## Testo estratto
LETTERA APERTA AL SANTO PADRE E AL PREFETTO DI ROMA

Roma -

 

Senza dubbio attraversiamo una fase politica ed economica estremamente complessa e difficile. La crisi morde, mette in discussione i pilastri stessi della nostra economia e le scelte fatte negli ultimi decenni; mette tutti noi di fronte alla necessità di ridefinire le fondamenta della nostra convivenza civile, costruendo una diversa idea di città e di società.

Proprio in questo contesto crescono le preoccupazioni per quello che sta accadendo nella città di Roma, dove la crisi sta lacerando in profondità il tessuto sociale, con poche misure di contrasto e a volte manifestamente errate, messe in campo dalle amministrazioni locali.

Il problema della casa, la drammatica realtà dell’emergenza abitativa, accanto ai problemi del lavoro, dell’abbandono delle nostre periferie, del rischio connesso alla crescita di sentimenti di razzismo e divisione, offrono una rappresentazione chiara, inequivocabile, dei pericoli in cui questa città corre il rischio di sprofondare.

In particolare da tempo, come movimenti per il diritto all’abitare, sollecitiamo le autorità locali ad attivarsi con decisone per dare risposte concrete ai problemi che affliggono tante persone.

Cresce, infatti, il numero delle persone senza fissa dimora, di quelle più o meno organizzate costrette a vivere in alloggi di fortuna o in forme di coabitazione forzata. Come cresce il numero delle famiglie che non ce la fanno più ad arrivare alla fine del mese, a pagare affitti e mutui irraggiungibili e che di conseguenza vivono ogni giorno sul filo del rasoio aspettando che la propria casa venga pignorata, oppure aspettando che alla propria porta bussi un ufficiale giudiziario per eseguire uno sfratto senza paracaduti e senza alternative.

Decine di migliaia i giovani, spesso con lavori precari, che non possono lasciare le proprie famiglie e magari, se vogliono, costruirsene una loro perché l’accesso al mercato della casa è più che proibitivo.

A questa emergenza impellente e quotidiana non corrisponde mai uno sforzo solerte e sinergico della istituzioni, troppo impegnate a far prevalere logiche di rivalità e scontro politico.

Avevamo proposto di attivare e di sostenere la costruzione un tavolo di cooperazione inter – istituzionale aperto alle forze sociali, ma dopo due soli incontri è tornato a regnare il silenzio.

Avevamo proposto di mettere in campo azioni diversificate per efficacia nel tempo. Delle misure immediate per tamponare il divampare di nuove emergenze: blocco degli sfratti anche per i morosi per necessità, realizzazione di strutture pubbliche per l’accoglienza e la successiva garanzia del passaggio da casa a casa, apertura di tavoli con gli enti previdenziali per evitare nuovi processi di dismissione, sanare la situazione degli inquilini non in regola ed evitare il moltiplicarsi di nuove emergenze.

## Materiale fornito
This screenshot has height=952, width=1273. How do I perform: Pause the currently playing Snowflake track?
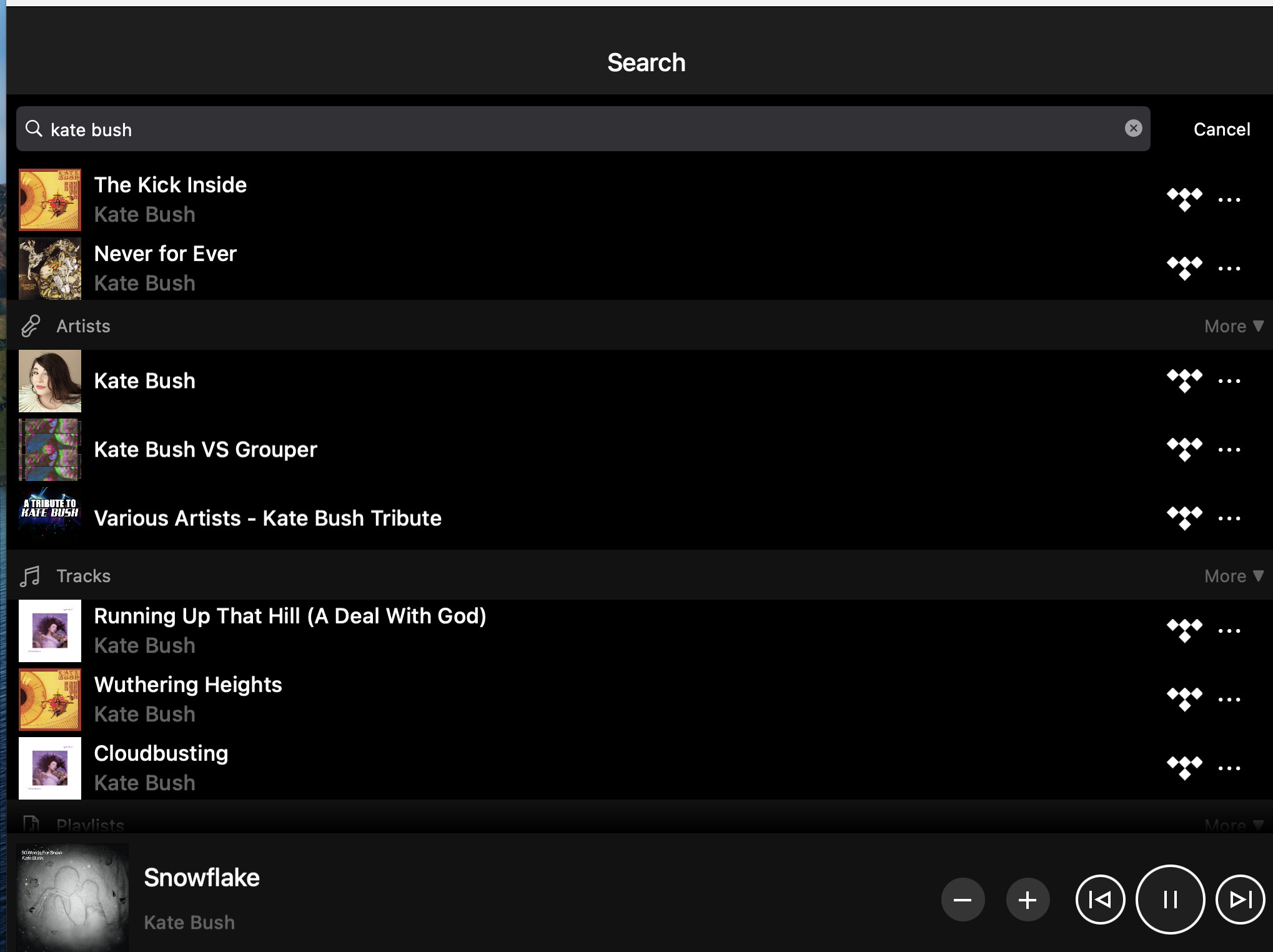(x=1170, y=900)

## Quesito
Aggiorni il passo della lettera aperta sull'emergenza abitativa a Roma compreso tra "Senza dubbio attraversiamo" e "e di società.", estremi inclusi, sostituendo "crisi" con "recessione".

## Risposta
Senza dubbio attraversiamo una fase politica ed economica estremamente complessa e difficile. La recessione morde, mette in discussione i pilastri stessi della nostra economia e le scelte fatte negli ultimi decenni; mette tutti noi di fronte alla necessità di ridefinire le fondamenta della nostra convivenza civile, costruendo una diversa idea di città e di società.